Some of Tripp’s findings came from finely argued circumstantial deductions — which were seized upon to denounce the book by many of what Vidal has called the “scholar squirrels” of the considerable Lincoln industry, who have a lot of skin in the game.
“Why [have] scholars [been] so willfully blind to the host of historical evidence that Lincoln had a strong homosexual component?,” Harvard’s Stauffer wrote to this reporter in an email, explaining, “The answer stems from the intense homophobia throughout 20th century America, which has profoundly shaped Lincoln scholarship. Every scholar needs to read previous scholarship on Lincoln; and even comparatively open-minded scholars, after reading the mass of Lincoln scholarship, can easily be persuaded into perpetuating the blindness about Lincoln’s relationship with Speed.”
Stauffer, however, underscored in his email, “These explanations don’t account for the fact that most scholars today can agree that other well-known and beloved figures, such as Walt Whitman and Herman Melville, had strong homosexual tendencies but deny that Lincoln did, despite similar evidence. The reason for this paradox, and perhaps the central reason why scholars have been willfully blind to the evidence on Lincoln, is because most view him as the ‘redeemer president’— essentially ‘America’s Christ’ — and don’t want America’s Christ having strong homosexual tendencies.”
However, the “paradigm shift” currently in progress in historians’ views of Lincoln’s sexuality is ultimately much more important news than Ken Mehlman’s tardy, skillfully crafted, self-serving admission about his own.
Mehlman has now cashed in on his political past and is making a fortune as a managing director at Kohlberg Kravis Roberts, the giant private equity firm with a total committed capital of $58 billion, and he’s cushily nestled among hordes of gay gym bunnies in a Chelsea coop worth a reported $3.7 million. No doubt his skimpy coming-out declaration to the Atlantic Monthly’s Mark Ambinder will facilitate his new social life in the gay ghetto.
Of course, Ambinder did not challenge any of Mehlman’s mendacious assertions pretending he had no responsibility for the virulent gay-bashing of the national 2004 campaign, or Mehlman’s pretense that Bush is “not a homophobe.” Bush’s political homophobia was deployed long before he smeared gays and used them as a winning wedge issue as president — witness the subliminal gay-baiting of Anne Richards in the campaign that elected him governor of Texas, after which Bush as governor tried to take adopted children away from gay couples who loved them. Armbinder let all of Mehlman’s rewriting of history pass without any question or factual corrective.
Mehlman’s oft-repeated mantra was that he was “proud to be the chairman of the Party of Lincoln.” But the historians’ ongoing “paradigm shift” on the sexuality of our 16th president means that, when Republicans like Mehlman who claimed Lincoln as their political progenitor tried to introduce a ban on recognition of same-sex love into the Constitution that Lincoln defended so well, they wounded the martyr-president squarely in his heart of hearts.

### INFORMATION PROVIDED

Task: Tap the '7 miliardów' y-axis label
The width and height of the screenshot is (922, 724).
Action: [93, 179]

### EXERCISES TO COMPLETE
(A) In the passage on Lincoln scholarship, at which firm is Mehlman a managing director?
(B) Write out everything in the passage on Lincoln scholarship from "Some of Tripp’s" down to "in the game.".

### ANSWERS FOR THIS EXERCISE
(A) Kohlberg Kravis Roberts.

(B)
Some of Tripp’s findings came from finely argued circumstantial deductions — which were seized upon to denounce the book by many of what Vidal has called the “scholar squirrels” of the considerable Lincoln industry, who have a lot of skin in the game.